I’ll close by focusing on academic research publication as an example. The major companies in the journals space publish millions of articles in scientific, technology and medical disciplines, generating billions of dollars of revenue. Will generative AI be a threat or an opportunity for this space? Now, a small part of what the industry does – brief summaries of key research papers, for example – might become displaced by ChatGPT, which can competently summarise a fixed set of reputable papers. But the larger part of what the industry does is specifically based on the value that researchers assign to human discretion, namely, the ability of peer reviewers and peer editors to read and select papers that they believe will be of maximum impact and interest to other researchers. AI could do the task of selection, but can it do it in a way that researchers will find credible and will consider worth staking their professional reputations on? I have my doubts. In medical research, for instance, human lives can be at stake. Will medical researchers be comfortable with papers that are selected without any human intervention? I think there’s much greater resilience in the academic research publishing space than the doomsaying headlines would suggest.
But the opportunities, on the other hand, are enormous. Today the majority of papers published in top-tier journals still come from traditional research engines such as the US and Europe. This is partly because those regions still disproportionately dominate research itself, but it’s also because a very high percentage of papers submitted by researchers outside of these traditional countries are rejected out of hand, due to the poor quality of English writing. I would expect generative AI to make a quick and meaningful difference to solving this problem, which is a problem of equity, on the one hand, but also of human welfare. After all, there are clinical insights in rejected papers written by doctors in low-and middle-income countries that could, if published, represent a significant step forward in various medical disciplines.

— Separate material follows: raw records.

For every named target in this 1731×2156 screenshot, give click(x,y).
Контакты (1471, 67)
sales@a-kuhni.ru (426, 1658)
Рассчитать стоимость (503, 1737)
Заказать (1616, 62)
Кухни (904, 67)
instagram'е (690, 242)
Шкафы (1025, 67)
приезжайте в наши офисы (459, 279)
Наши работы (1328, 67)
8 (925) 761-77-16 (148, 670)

AI also has tremendous potential to help shorten the timeframe for translation of research into practice. Again focusing on medical research as an illustration, studies show that it often takes 17 years or more for new findings to become reflected in the state of patient treatment. There are many factors driving that timeframe, including training and policy. But the sheer magnitude of the task is also a critical reason. It takes many years for clinicians to find systematic ways to sort through the millions of articles published in their field to synthesise actionable new treatments. It’s easy to envision that AI can play a critical role in accelerating these activities.
On balance, I think the breakout of AI into public consciousness should be a moment of excitement for our industry. It’s in our hands to determine whether we benefit from AI or are knocked off course by it. If we embrace, explore, and invest, we will find that we ourselves become leaders in the story of how AI became a productive, lasting presence in the information landscape.